Compared with the above-mentioned methylation detection technology, the method of the present invention has three major advantages in detecting DNA methylation: first, there is no need to interrupt DNA, and long read sequencing can be achieved, thereby obtaining methylation information of longer DNA fragments; second, the library construction step does not require PCR amplification and has no GC preference; third, DNA does not need to be treated with chemicals or enzymes, and can be directly sequenced to obtain the original methylation modification information of the DNA double strand. The method of the present invention does not require the sample to be treated with bisulfite to detect methylation sites, and can quickly and efficiently obtain the most original methylation state of the sample DNA, which can evaluate the methylation level from the overall level and obtain the methylation state of a single methylation site.
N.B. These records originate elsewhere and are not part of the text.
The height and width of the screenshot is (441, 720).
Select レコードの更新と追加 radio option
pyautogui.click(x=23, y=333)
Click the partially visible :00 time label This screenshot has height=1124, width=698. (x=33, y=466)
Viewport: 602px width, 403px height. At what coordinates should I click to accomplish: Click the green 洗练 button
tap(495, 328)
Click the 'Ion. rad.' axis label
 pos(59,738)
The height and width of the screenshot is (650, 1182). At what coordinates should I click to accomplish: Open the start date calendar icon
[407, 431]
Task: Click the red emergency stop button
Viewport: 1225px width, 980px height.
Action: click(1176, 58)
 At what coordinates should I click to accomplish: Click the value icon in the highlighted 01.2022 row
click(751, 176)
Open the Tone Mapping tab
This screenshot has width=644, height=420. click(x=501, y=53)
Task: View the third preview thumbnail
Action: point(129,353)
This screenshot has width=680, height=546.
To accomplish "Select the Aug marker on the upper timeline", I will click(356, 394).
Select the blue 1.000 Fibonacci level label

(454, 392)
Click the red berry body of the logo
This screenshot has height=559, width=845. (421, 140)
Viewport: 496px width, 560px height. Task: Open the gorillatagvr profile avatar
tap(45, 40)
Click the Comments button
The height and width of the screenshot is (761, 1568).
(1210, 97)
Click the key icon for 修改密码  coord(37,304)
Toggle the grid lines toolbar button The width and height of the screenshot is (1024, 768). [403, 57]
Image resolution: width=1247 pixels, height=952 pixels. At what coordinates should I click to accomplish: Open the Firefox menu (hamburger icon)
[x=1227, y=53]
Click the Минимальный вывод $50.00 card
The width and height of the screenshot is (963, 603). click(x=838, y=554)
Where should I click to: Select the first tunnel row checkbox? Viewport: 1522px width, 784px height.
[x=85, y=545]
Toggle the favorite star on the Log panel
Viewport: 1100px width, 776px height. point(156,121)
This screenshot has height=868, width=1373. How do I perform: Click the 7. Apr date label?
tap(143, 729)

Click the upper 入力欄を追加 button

Provide a basis for early screening, risk assessment, diagnosis, prognosis and treatment monitoring of tumors.

The above embodiments are only preferred embodiments of the present invention and cannot be considered to limit the scope of the present invention. All equivalent changes and improvements made within the scope of the present invention should still fall within the scope of the present invention.

Claims (7)

1. A group of crRNA spacer sequences targeting the SHOX2 gene promoter, characterized in that the nucleotide sequences are shown in the sequence table SEQ ID No. 1 to No. 4, specifically as follows: SEQ ID No.1:UGGGUCUCCGAAACUCGCUU; SEQ ID No.2:UCUGCUAUUUAGUACAACAG; SEQ ID No.3:AGCGUUCUAUACCAAUUCAA; SEQ ID No. 4: AUGCGAAGCUGAGCAUUGCG. 2. A methylation detection kit containing the crRNA spacer sequence targeting the SHOX2 gene promoter as claimed in claim 1. 3. The methylation detection kit as described in claim 2, characterized in that it comprises: RNPs formed by incubating crRNA·tracRNA mix with Cas9 enzyme at room temperature, dATP, NEB Taq polymerase, Adapter Mix, Ligation Buffer, NEBNextQuick T4 DNA Ligase, Flush Tether, Flush Buffer, Sequencing Buffer, and Loading Beads. 4. The methylation detection kit according to claim 3, characterized in that the RNPs formed by incubating the crRNA·tracRNA mix with the Cas9 enzyme at room temperature are prepared by the following method: 1) Mixing equal volumes of crRNA spacer sequences targeting the SHOX2 gene promoter as shown in SEQ ID No. 1 to No. 4 in the sequence listing to form a crRNA pool; 2) Mix equal amounts of crRNApool and tracRNA, add buffer, heat in a thermal cycler, and then cool to room temperature to anneal to form crRNA·tracRNAmix; 3) Incubate crRNA·tracRNAmix with Cas9 enzyme at room temperature to form RNPs. 5. The methylation detection kit according to claim 4, characterized in that in step 2), the heating temperature in the thermal cycler is 95°C and the heating time is 5 minutes. 6. The methylation detection kit according to claim 4, characterized in that in step 3), the incubation time at room temperature is 30 min. 7. Use of the crRNA spacer sequence targeting the SHOX2 gene promoter as claimed in claim 1 or the methylation detection kit as claimed in claim 2 in detecting methylation of the SHOX2 gene promoter.